---------- Data records
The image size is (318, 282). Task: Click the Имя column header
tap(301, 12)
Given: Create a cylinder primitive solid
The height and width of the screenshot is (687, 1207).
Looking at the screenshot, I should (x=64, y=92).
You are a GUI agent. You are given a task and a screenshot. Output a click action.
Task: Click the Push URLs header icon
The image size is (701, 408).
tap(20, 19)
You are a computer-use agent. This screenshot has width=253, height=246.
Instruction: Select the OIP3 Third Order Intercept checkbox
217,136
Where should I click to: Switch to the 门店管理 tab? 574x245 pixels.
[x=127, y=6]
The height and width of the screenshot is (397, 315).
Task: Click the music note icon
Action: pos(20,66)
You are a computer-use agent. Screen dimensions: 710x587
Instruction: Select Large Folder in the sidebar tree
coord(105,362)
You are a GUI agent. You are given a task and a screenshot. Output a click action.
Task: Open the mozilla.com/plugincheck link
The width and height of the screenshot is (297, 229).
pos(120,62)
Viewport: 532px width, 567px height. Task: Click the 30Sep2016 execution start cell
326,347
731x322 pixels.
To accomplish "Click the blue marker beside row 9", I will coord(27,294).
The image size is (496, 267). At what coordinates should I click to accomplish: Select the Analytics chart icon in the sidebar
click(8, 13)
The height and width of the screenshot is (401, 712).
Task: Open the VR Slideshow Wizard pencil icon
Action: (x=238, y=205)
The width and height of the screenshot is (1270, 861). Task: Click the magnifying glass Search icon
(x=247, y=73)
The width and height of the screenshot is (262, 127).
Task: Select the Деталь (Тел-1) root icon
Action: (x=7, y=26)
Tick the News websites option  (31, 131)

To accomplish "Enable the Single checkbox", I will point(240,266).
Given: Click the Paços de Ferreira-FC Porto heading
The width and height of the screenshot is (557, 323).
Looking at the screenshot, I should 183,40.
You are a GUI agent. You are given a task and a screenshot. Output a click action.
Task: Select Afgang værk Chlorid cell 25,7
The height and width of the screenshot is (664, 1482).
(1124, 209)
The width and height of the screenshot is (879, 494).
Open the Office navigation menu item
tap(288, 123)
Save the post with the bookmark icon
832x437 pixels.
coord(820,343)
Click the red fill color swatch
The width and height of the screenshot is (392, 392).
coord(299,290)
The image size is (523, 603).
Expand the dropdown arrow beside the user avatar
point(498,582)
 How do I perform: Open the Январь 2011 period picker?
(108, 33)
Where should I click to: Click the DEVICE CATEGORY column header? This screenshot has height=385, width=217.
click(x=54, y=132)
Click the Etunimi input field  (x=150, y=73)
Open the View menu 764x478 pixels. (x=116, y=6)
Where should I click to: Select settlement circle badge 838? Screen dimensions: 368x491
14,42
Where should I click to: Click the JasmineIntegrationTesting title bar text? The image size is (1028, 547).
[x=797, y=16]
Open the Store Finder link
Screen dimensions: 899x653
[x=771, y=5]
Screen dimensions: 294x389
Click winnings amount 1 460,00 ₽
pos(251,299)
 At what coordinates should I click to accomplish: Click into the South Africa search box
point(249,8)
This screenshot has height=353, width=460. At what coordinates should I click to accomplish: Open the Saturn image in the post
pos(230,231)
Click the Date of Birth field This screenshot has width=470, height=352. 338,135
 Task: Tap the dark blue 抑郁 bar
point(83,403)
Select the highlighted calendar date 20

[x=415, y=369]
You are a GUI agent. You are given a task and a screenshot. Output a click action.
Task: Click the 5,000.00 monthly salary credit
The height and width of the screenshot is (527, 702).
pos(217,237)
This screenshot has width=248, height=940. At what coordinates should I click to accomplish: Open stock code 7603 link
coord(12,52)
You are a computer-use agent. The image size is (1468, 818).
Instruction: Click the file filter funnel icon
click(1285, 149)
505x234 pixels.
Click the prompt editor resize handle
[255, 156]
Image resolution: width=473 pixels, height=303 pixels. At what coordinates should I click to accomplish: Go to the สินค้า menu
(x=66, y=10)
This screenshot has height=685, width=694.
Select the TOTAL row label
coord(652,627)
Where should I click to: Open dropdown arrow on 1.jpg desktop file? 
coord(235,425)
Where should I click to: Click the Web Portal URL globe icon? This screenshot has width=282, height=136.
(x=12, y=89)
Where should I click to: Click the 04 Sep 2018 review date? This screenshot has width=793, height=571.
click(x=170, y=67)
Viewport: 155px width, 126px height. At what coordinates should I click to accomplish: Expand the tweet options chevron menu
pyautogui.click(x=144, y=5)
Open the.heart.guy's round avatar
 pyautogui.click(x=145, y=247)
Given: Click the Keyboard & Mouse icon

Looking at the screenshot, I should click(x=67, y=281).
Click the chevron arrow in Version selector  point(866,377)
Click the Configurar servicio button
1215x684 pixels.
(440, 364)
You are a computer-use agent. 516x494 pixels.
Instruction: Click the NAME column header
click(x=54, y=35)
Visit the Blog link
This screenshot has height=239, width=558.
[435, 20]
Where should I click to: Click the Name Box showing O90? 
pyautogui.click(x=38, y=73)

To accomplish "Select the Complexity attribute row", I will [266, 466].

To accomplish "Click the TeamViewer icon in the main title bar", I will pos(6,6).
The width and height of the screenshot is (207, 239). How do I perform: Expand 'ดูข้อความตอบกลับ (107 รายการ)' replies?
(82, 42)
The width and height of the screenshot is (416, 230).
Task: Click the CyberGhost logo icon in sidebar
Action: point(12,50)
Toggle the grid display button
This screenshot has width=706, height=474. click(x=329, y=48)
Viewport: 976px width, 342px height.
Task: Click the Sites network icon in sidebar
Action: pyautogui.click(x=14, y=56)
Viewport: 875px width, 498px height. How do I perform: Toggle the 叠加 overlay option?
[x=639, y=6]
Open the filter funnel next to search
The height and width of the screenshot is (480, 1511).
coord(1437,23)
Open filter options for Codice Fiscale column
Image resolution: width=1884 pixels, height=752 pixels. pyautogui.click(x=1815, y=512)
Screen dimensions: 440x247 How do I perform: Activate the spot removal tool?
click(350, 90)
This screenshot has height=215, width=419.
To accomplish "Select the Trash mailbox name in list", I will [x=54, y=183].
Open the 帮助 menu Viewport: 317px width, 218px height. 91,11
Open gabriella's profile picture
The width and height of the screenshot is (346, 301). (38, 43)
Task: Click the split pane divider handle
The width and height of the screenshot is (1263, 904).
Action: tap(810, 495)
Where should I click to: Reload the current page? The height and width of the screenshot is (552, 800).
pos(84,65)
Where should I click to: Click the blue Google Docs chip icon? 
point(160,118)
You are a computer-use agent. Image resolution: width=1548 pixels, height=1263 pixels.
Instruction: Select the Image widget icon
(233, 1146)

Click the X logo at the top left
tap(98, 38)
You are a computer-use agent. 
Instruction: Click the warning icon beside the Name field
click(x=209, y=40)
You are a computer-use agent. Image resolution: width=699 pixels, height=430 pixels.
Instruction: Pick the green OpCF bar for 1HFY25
--------------------
**Aim of the exercise**:
All of the entries above need to be retyped exactly.

**Solution for this problem**:
The image size is (318, 282). Task: Click the Имя column header
tap(301, 12)
Given: Create a cylinder primitive solid
The height and width of the screenshot is (687, 1207).
Looking at the screenshot, I should (x=64, y=92).
You are a GUI agent. You are given a task and a screenshot. Output a click action.
Task: Click the Push URLs header icon
The image size is (701, 408).
tap(20, 19)
You are a computer-use agent. This screenshot has width=253, height=246.
Instruction: Select the OIP3 Third Order Intercept checkbox
217,136
Where should I click to: Switch to the 门店管理 tab? 574x245 pixels.
[x=127, y=6]
The height and width of the screenshot is (397, 315).
Task: Click the music note icon
Action: pos(20,66)
You are a computer-use agent. Screen dimensions: 710x587
Instruction: Select Large Folder in the sidebar tree
coord(105,362)
You are a GUI agent. You are given a task and a screenshot. Output a click action.
Task: Open the mozilla.com/plugincheck link
The width and height of the screenshot is (297, 229).
pos(120,62)
Viewport: 532px width, 567px height. Task: Click the 30Sep2016 execution start cell
326,347
731x322 pixels.
To accomplish "Click the blue marker beside row 9", I will coord(27,294).
The image size is (496, 267). At what coordinates should I click to accomplish: Select the Analytics chart icon in the sidebar
click(8, 13)
The height and width of the screenshot is (401, 712).
Task: Open the VR Slideshow Wizard pencil icon
Action: (x=238, y=205)
The width and height of the screenshot is (1270, 861). Task: Click the magnifying glass Search icon
(x=247, y=73)
The width and height of the screenshot is (262, 127).
Task: Select the Деталь (Тел-1) root icon
Action: (x=7, y=26)
Tick the News websites option  (31, 131)

To accomplish "Enable the Single checkbox", I will point(240,266).
Given: Click the Paços de Ferreira-FC Porto heading
The width and height of the screenshot is (557, 323).
Looking at the screenshot, I should 183,40.
You are a GUI agent. You are given a task and a screenshot. Output a click action.
Task: Select Afgang værk Chlorid cell 25,7
The height and width of the screenshot is (664, 1482).
(1124, 209)
The width and height of the screenshot is (879, 494).
Open the Office navigation menu item
tap(288, 123)
Save the post with the bookmark icon
832x437 pixels.
coord(820,343)
Click the red fill color swatch
The width and height of the screenshot is (392, 392).
coord(299,290)
The image size is (523, 603).
Expand the dropdown arrow beside the user avatar
point(498,582)
 How do I perform: Open the Январь 2011 period picker?
(108, 33)
Where should I click to: Click the DEVICE CATEGORY column header? This screenshot has height=385, width=217.
click(x=54, y=132)
Click the Etunimi input field  (x=150, y=73)
Open the View menu 764x478 pixels. (x=116, y=6)
Where should I click to: Select settlement circle badge 838? Screen dimensions: 368x491
14,42
Where should I click to: Click the JasmineIntegrationTesting title bar text? The image size is (1028, 547).
[x=797, y=16]
Open the Store Finder link
Screen dimensions: 899x653
[x=771, y=5]
Screen dimensions: 294x389
Click winnings amount 1 460,00 ₽
pos(251,299)
 At what coordinates should I click to accomplish: Click into the South Africa search box
point(249,8)
This screenshot has height=353, width=460. At what coordinates should I click to accomplish: Open the Saturn image in the post
pos(230,231)
Click the Date of Birth field This screenshot has width=470, height=352. 338,135
 Task: Tap the dark blue 抑郁 bar
point(83,403)
Select the highlighted calendar date 20

[x=415, y=369]
You are a GUI agent. You are given a task and a screenshot. Output a click action.
Task: Click the 5,000.00 monthly salary credit
The height and width of the screenshot is (527, 702).
pos(217,237)
This screenshot has width=248, height=940. At what coordinates should I click to accomplish: Open stock code 7603 link
coord(12,52)
You are a computer-use agent. The image size is (1468, 818).
Instruction: Click the file filter funnel icon
click(1285, 149)
505x234 pixels.
Click the prompt editor resize handle
[255, 156]
Image resolution: width=473 pixels, height=303 pixels. At what coordinates should I click to accomplish: Go to the สินค้า menu
(x=66, y=10)
This screenshot has height=685, width=694.
Select the TOTAL row label
coord(652,627)
Where should I click to: Open dropdown arrow on 1.jpg desktop file? 
coord(235,425)
Where should I click to: Click the Web Portal URL globe icon? This screenshot has width=282, height=136.
(x=12, y=89)
Where should I click to: Click the 04 Sep 2018 review date? This screenshot has width=793, height=571.
click(x=170, y=67)
Viewport: 155px width, 126px height. At what coordinates should I click to accomplish: Expand the tweet options chevron menu
pyautogui.click(x=144, y=5)
Open the.heart.guy's round avatar
 pyautogui.click(x=145, y=247)
Given: Click the Keyboard & Mouse icon

Looking at the screenshot, I should click(x=67, y=281).
Click the chevron arrow in Version selector  point(866,377)
Click the Configurar servicio button
1215x684 pixels.
(440, 364)
You are a computer-use agent. 516x494 pixels.
Instruction: Click the NAME column header
click(x=54, y=35)
Visit the Blog link
This screenshot has height=239, width=558.
[435, 20]
Where should I click to: Click the Name Box showing O90? 
pyautogui.click(x=38, y=73)

To accomplish "Select the Complexity attribute row", I will [266, 466].

To accomplish "Click the TeamViewer icon in the main title bar", I will pos(6,6).
The width and height of the screenshot is (207, 239). How do I perform: Expand 'ดูข้อความตอบกลับ (107 รายการ)' replies?
(82, 42)
The width and height of the screenshot is (416, 230).
Task: Click the CyberGhost logo icon in sidebar
Action: point(12,50)
Toggle the grid display button
This screenshot has width=706, height=474. click(x=329, y=48)
Viewport: 976px width, 342px height.
Task: Click the Sites network icon in sidebar
Action: pyautogui.click(x=14, y=56)
Viewport: 875px width, 498px height. How do I perform: Toggle the 叠加 overlay option?
[x=639, y=6]
Open the filter funnel next to search
The height and width of the screenshot is (480, 1511).
coord(1437,23)
Open filter options for Codice Fiscale column
Image resolution: width=1884 pixels, height=752 pixels. pyautogui.click(x=1815, y=512)
Screen dimensions: 440x247 How do I perform: Activate the spot removal tool?
click(350, 90)
This screenshot has height=215, width=419.
To accomplish "Select the Trash mailbox name in list", I will [x=54, y=183].
Open the 帮助 menu Viewport: 317px width, 218px height. 91,11
Open gabriella's profile picture
The width and height of the screenshot is (346, 301). (38, 43)
Task: Click the split pane divider handle
The width and height of the screenshot is (1263, 904).
Action: tap(810, 495)
Where should I click to: Reload the current page? The height and width of the screenshot is (552, 800).
pos(84,65)
Where should I click to: Click the blue Google Docs chip icon? 
point(160,118)
You are a computer-use agent. Image resolution: width=1548 pixels, height=1263 pixels.
Instruction: Select the Image widget icon
(233, 1146)

Click the X logo at the top left
tap(98, 38)
You are a computer-use agent. 
Instruction: Click the warning icon beside the Name field
click(x=209, y=40)
You are a computer-use agent. Image resolution: width=699 pixels, height=430 pixels.
Instruction: Pick the green OpCF bar for 1HFY25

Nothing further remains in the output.